* **課題の指示 1**:
陳述書から、「理科教育の関係で、NHKの教」で始まり「た意見書を明らかにしました。」に至るまでの部分を、そのままもう一度示してください。
* **課題の指示 2**:
陳述書にある「理科教育の関係で、NHKの教養番組、特にサイエンス特集の番組は、優れたものが多く、大変参考になり、何度も理科教育に活用させていただきました。」という一文を英語に訳してください。
* **課題の指示 3**:
陳述書の最後に示された文に続けて、その先の部分を書き進めてください。

2017年3月23日
奈良地方裁判所御中
陳 述 書
原告 奈良県生駒市壱分町953-3
池田 順作
私は1941年2月9日生まれの76歳です。大学卒業後、大阪の私立高校に理科専任教諭として就職し、65歳で定年退職し、以後理科の非常勤講師として4年間勤務し、69歳で退職し、現在に至っております。
理科教育の関係で、NHKの教養番組、特にサイエンス特集の番組は、優れたものが多く、大変参考になり、何度も理科教育に活用させていただきました。しかし、理科のみならず、私は教員が持つべき一般的素養として、テレビや新聞が報道する幅広い多くの社会的また政治的ニュースに、特に仕事がら平和と人権に関するニュースに興味と関心を持ってきました。
Ⅰ. その中で、私が最初にNHKの放送内容に違和感を持ったのが、2001年1月~2月に教育テレビで4夜連続で放送された「ETV2001 戦争をどう裁くか」の第2回「問われる戦時性暴力」です。これは、戦争中の「慰安婦」問題など日本軍による性暴力の実態を検証しようとしたもので、放送の前年に開かれた、7カ国の団体が国際実行委員会を構成する民衆法廷「女性国際戦犯法廷」に焦点をあてた番組です。
戦争中の人権尊重の観点から編成された4回の放送のうち、他の3回はメッセージが極めて明快で、はっきりしていたのに、この第2回だけは「何をいいたいのかわからない曖昧な番組」でした。後に「女性国際戦犯法廷」実行委員会団体の1つ「バウネットジャパン」が、「法廷」の真実を伝えなかったこの番組作成の真相を求めてNHKを提訴し、この裁判の中でNHKの長井デスク(当時)や永田チーフプロデユーサー(当時)らが、政治的改変の実態を内部告発し勇気をもって真実を証言したこと、2007年1月の第二審東京高裁判決では、NHKが自民党国会議員の発言を「忖度して・・・、その結果修正を繰り返して改編が行われた」と政治介入があったことを認め、NHKに200万円の損害賠償を命じたことは、社会に大きな衝撃を与えました。さらに放送倫理・番組機構BPO放送倫理検証委員会が、「この改変は公共放送の自主・自律を危うくし、視聴者に放送の真実に重大な疑念を抱かせた」と、報道倫理に真正面から向き合った意見書を明らかにしました。
サイエンス関連の番組はともかくとして、社会的・政治的または歴史的問題について、NHKは真実を報道しているだろうか? 今後NHKが、自民党議員やそのときの政権からの有形無形の圧力に抗して、どのように報道しているか、このことが私の大きな関心事になりました。
あの2001年の「問われる戦時性暴力」問題から、NHKはどんな教訓を得て、その後の放送にどう活かされるのか、私は重大な関心をもって見てきました。ところが、高裁判決後NHKが上告し、2008年6月の最高裁判決では政治介入の問題には全く触れず、「編集権の自由」という抽象的一般論に終始して、損害賠償請求を否定してしまったため、これをNHKは「正当な判断」とし、以後この事件について「自らの手で番組改編の真相を明らかにする」ことはありませんでした。蓋をして、この問題から逃げたのです。

* **データ抜粋**:
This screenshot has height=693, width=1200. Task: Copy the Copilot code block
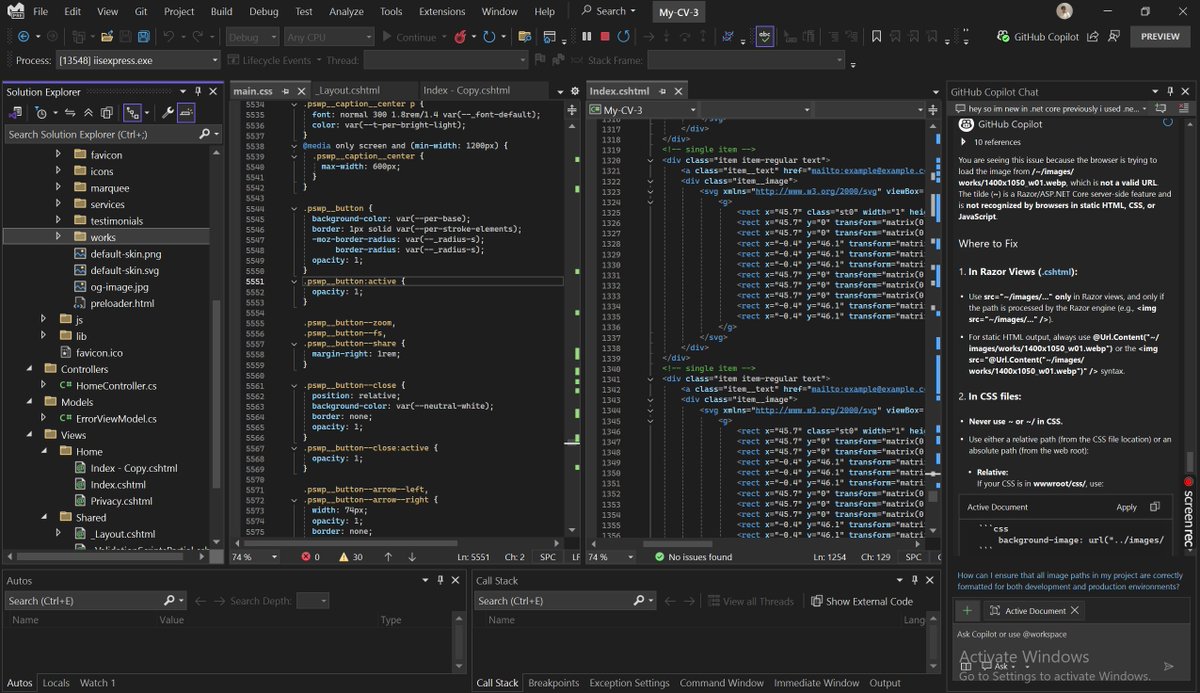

* **課題への回答 1**:
理科教育の関係で、NHKの教養番組、特にサイエンス特集の番組は、優れたものが多く、大変参考になり、何度も理科教育に活用させていただきました。しかし、理科のみならず、私は教員が持つべき一般的素養として、テレビや新聞が報道する幅広い多くの社会的また政治的ニュースに、特に仕事がら平和と人権に関するニュースに興味と関心を持ってきました。
Ⅰ. その中で、私が最初にNHKの放送内容に違和感を持ったのが、2001年1月~2月に教育テレビで4夜連続で放送された「ETV2001 戦争をどう裁くか」の第2回「問われる戦時性暴力」です。これは、戦争中の「慰安婦」問題など日本軍による性暴力の実態を検証しようとしたもので、放送の前年に開かれた、7カ国の団体が国際実行委員会を構成する民衆法廷「女性国際戦犯法廷」に焦点をあてた番組です。
戦争中の人権尊重の観点から編成された4回の放送のうち、他の3回はメッセージが極めて明快で、はっきりしていたのに、この第2回だけは「何をいいたいのかわからない曖昧な番組」でした。後に「女性国際戦犯法廷」実行委員会団体の1つ「バウネットジャパン」が、「法廷」の真実を伝えなかったこの番組作成の真相を求めてNHKを提訴し、この裁判の中でNHKの長井デスク(当時)や永田チーフプロデユーサー(当時)らが、政治的改変の実態を内部告発し勇気をもって真実を証言したこと、2007年1月の第二審東京高裁判決では、NHKが自民党国会議員の発言を「忖度して・・・、その結果修正を繰り返して改編が行われた」と政治介入があったことを認め、NHKに200万円の損害賠償を命じたことは、社会に大きな衝撃を与えました。さらに放送倫理・番組機構BPO放送倫理検証委員会が、「この改変は公共放送の自主・自律を危うくし、視聴者に放送の真実に重大な疑念を抱かせた」と、報道倫理に真正面から向き合った意見書を明らかにしました。

* **課題への回答 2**:
In connection with science education, many of NHK's educational programs, especially its special science programs, were excellent and very useful, and I made use of them many times in teaching science.

* **課題への回答 3**:
Ⅱ. 最近では、2017年1月24日放送のNHK番組「クローズアップ現代+、韓国・過熱する“少女像”問題 初めて語った元慰安婦」の内容が問題です。
日韓両国は、2015年12月に慰安婦問題で合意に達しました。第2次世界大戦当時に日本軍によって慰安婦にさせられた韓国・朝鮮人の多くは未成年でした。強制的に慰安所に閉じ込められ、逃げることもできず、性奴隷にされた少女たちの悲惨な状況を考えるとき、この当事者の方々に何の相談も、まったく1人の意見を聞くこともなく、両国政府によって政治決着されたもので、今日に至っても韓国内の「日韓合意」批判は厳しいものがあります。2017年2月17日に発表された韓国世論調査では、韓国国民の約7割がこの「日韓合意」に反対しています。
いま、なぜ当事者(被害者)や韓国の若い世代が「日韓合意」に抗議し、少女像の設置を進めるか、少女像を自らの分身と言い、愛情を注ぐ多数の被害者の声や、長期にわたる募金活動で少女像を新たに作り、記憶を継承しようとする若い世代の思いを、この番組は伝えていません。
番組キャスターは、「日韓合意は問題解決の最後のチャンス」「どうしたらこの合意を進めていけるか」などと発言し、少女像設置運動や合意反対運動は、当事者を置き去りにして、一部の人達が過熱・先鋭化しているのだ、という番組の立場を伝え、「合意」による「支援金」を受け取った被害者と家族の声は伝えたが、「合意」に反対し「支援金」受け取りを拒否する被害者の声はまったく無視しています。
今日の事態の責任は、被害者に謝罪する意思は「毛頭ない」と言い放つ安倍首相、10億円は「賠償ではない」と繰り返し、被害者の法的賠償請求権を無視し、一貫して「法的に解決済み」と主張する日本政府にあります。これらの政府の言動は、「合意」がいう「日本の反省とお詫び」が、実は口先だけのものだと韓国民に知らしめたのです。
メデイアの役割は、政府の立場を忖度して報道することではなく、「日韓合意」の問題点を客観的に分析し、日韓両国民の多様な意見をさまざまな角度から明らかにすることです。
Ⅲ. 籾井氏がNHK会長に就任して、NHKの今後に私は暗い予感がしておりました。籾井氏は「政府が右というものを左というわけにはいかない」と述べ、NHKは政権の意向を忖度して放送する、と宣言したのです。
2015年は、5月から9月にかけて安保法制の国会審議が行われ、与野党の激突国会となりました。国会内外の動きをどうニュースにまとめて伝えるか、にメデイアの立場が問われます。
国会の審議内容や、国会外の市民や学者の動きのうち、政権にとってマイナスになる内容を、民放は放送したのに、NHKが放送しなかった例はたくさんあります。(時間の関係で、ここでは割愛します)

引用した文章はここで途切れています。